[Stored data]
---+---

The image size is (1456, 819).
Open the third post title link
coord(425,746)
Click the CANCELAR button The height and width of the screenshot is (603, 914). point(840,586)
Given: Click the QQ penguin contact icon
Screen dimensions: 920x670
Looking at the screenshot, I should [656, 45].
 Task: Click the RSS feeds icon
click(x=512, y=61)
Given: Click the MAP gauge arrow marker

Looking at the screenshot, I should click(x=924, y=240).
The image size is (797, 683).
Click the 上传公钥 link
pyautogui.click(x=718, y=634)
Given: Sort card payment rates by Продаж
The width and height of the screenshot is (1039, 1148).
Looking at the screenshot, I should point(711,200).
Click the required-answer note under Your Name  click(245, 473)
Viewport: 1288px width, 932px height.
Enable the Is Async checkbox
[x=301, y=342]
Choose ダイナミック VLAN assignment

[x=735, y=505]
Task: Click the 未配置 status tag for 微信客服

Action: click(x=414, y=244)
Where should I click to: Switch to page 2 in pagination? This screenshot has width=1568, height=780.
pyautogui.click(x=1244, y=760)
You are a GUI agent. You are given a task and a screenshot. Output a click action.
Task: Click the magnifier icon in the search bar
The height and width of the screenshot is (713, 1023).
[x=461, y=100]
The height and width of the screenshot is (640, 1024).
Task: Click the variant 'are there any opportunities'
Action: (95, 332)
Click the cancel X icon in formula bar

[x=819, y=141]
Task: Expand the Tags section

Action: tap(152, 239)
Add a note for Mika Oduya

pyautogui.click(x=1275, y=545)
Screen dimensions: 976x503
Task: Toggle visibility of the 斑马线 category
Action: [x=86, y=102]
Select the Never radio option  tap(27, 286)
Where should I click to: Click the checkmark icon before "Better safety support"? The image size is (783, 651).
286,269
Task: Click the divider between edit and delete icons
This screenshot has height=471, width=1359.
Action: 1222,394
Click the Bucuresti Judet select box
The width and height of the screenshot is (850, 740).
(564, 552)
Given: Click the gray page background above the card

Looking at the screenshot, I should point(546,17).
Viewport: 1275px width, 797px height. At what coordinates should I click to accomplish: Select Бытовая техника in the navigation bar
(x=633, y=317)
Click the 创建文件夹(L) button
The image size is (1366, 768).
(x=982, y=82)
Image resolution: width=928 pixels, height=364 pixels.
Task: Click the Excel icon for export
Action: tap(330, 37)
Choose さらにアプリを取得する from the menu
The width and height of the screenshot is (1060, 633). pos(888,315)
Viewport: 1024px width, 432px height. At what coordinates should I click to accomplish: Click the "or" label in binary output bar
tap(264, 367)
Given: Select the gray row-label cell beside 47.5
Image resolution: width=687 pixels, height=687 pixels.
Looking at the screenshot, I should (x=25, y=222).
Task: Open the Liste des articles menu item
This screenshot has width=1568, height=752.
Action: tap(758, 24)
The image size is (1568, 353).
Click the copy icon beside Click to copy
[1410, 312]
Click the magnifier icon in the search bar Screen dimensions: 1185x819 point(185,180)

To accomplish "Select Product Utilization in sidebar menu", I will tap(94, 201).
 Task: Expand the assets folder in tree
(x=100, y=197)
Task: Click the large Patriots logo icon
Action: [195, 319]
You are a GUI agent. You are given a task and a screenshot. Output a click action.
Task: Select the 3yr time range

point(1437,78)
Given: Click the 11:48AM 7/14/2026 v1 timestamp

---+---

* Exercise details: Would you show every line in the data above that contains the string "search"?

* Task answer:
Task: Click the magnifier icon in the search bar
Click the magnifier icon in the search bar Screen dimensions: 1185x819 point(185,180)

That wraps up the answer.